PROBLEM REQUIREMENTS: Write out the entries below word for word, starting at the first line and ending at the line that contains "coord(74,162)", with both ends included.

Entries for locating text and elements
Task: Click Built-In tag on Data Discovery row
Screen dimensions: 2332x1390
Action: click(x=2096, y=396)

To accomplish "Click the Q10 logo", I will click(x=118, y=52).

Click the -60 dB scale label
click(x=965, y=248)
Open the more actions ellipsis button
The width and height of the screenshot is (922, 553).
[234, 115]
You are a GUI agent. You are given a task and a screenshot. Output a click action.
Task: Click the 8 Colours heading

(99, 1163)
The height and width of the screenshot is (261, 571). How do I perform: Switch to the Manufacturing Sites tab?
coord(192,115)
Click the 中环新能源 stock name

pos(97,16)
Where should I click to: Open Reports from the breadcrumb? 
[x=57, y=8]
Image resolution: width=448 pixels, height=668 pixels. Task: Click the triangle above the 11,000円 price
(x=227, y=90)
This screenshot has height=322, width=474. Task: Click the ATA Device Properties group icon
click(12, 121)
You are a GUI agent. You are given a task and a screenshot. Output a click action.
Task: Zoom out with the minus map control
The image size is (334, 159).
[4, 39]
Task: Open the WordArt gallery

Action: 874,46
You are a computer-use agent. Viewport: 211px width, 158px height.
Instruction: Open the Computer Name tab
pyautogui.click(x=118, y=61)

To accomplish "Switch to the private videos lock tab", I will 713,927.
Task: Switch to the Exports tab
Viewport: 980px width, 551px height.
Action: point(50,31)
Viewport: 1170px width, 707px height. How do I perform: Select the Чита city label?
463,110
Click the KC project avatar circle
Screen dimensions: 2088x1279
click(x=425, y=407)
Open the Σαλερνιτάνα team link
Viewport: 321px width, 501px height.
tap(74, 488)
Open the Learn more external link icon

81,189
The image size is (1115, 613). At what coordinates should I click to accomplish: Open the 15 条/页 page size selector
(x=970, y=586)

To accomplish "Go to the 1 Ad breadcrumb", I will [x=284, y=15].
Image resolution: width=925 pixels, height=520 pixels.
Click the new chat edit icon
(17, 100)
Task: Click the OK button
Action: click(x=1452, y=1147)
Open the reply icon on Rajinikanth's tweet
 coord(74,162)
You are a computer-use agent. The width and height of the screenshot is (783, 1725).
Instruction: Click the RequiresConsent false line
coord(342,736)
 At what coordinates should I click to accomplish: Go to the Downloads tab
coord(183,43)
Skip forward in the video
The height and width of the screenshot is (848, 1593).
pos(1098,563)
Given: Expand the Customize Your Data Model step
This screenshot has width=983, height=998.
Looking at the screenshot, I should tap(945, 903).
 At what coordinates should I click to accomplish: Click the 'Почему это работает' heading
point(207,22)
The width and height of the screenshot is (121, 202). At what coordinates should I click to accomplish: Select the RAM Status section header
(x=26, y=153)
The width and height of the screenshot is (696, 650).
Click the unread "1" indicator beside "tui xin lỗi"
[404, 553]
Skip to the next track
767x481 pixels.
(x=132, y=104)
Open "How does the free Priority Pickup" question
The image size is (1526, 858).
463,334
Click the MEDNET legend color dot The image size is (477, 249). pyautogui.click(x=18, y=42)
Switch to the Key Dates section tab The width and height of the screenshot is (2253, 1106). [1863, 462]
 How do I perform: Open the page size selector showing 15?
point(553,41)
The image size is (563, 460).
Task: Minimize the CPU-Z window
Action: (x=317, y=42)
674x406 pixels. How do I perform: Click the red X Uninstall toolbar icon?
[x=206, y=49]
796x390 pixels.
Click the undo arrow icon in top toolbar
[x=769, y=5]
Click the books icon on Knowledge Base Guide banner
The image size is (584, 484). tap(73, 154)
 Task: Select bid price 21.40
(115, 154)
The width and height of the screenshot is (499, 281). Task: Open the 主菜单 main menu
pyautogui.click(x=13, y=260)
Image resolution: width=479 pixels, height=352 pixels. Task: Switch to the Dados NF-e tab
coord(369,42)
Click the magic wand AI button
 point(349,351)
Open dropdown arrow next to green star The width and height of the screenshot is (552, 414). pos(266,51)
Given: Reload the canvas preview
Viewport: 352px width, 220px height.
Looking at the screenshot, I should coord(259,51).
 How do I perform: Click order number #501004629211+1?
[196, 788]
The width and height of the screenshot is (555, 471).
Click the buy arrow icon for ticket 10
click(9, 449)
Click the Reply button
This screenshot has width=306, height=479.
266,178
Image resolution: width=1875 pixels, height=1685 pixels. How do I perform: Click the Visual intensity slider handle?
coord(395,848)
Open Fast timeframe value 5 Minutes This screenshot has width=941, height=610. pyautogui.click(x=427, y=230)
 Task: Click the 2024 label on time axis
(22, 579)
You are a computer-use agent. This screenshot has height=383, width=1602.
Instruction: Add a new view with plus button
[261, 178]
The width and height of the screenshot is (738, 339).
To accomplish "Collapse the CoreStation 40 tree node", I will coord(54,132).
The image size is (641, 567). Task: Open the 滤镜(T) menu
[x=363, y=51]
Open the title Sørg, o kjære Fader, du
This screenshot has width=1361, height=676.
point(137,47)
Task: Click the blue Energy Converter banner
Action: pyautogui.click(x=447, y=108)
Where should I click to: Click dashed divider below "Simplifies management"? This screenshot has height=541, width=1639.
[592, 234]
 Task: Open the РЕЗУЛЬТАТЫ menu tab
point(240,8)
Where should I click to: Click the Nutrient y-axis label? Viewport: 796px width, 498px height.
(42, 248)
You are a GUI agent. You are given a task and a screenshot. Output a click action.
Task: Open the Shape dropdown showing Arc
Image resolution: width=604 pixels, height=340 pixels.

CORRECT ANSWER:
Task: Click Built-In tag on Data Discovery row
Screen dimensions: 2332x1390
Action: click(x=2096, y=396)

To accomplish "Click the Q10 logo", I will click(x=118, y=52).

Click the -60 dB scale label
click(x=965, y=248)
Open the more actions ellipsis button
The width and height of the screenshot is (922, 553).
[234, 115]
You are a GUI agent. You are given a task and a screenshot. Output a click action.
Task: Click the 8 Colours heading

(99, 1163)
The height and width of the screenshot is (261, 571). How do I perform: Switch to the Manufacturing Sites tab?
coord(192,115)
Click the 中环新能源 stock name

pos(97,16)
Where should I click to: Open Reports from the breadcrumb? 
[x=57, y=8]
Image resolution: width=448 pixels, height=668 pixels. Task: Click the triangle above the 11,000円 price
(x=227, y=90)
This screenshot has height=322, width=474. Task: Click the ATA Device Properties group icon
click(12, 121)
You are a GUI agent. You are given a task and a screenshot. Output a click action.
Task: Zoom out with the minus map control
The image size is (334, 159).
[4, 39]
Task: Open the WordArt gallery

Action: 874,46
You are a computer-use agent. Viewport: 211px width, 158px height.
Instruction: Open the Computer Name tab
pyautogui.click(x=118, y=61)

To accomplish "Switch to the private videos lock tab", I will 713,927.
Task: Switch to the Exports tab
Viewport: 980px width, 551px height.
Action: point(50,31)
Viewport: 1170px width, 707px height. How do I perform: Select the Чита city label?
463,110
Click the KC project avatar circle
Screen dimensions: 2088x1279
click(x=425, y=407)
Open the Σαλερνιτάνα team link
Viewport: 321px width, 501px height.
tap(74, 488)
Open the Learn more external link icon

81,189
The image size is (1115, 613). At what coordinates should I click to accomplish: Open the 15 条/页 page size selector
(x=970, y=586)

To accomplish "Go to the 1 Ad breadcrumb", I will [x=284, y=15].
Image resolution: width=925 pixels, height=520 pixels.
Click the new chat edit icon
(17, 100)
Task: Click the OK button
Action: click(x=1452, y=1147)
Open the reply icon on Rajinikanth's tweet
 coord(74,162)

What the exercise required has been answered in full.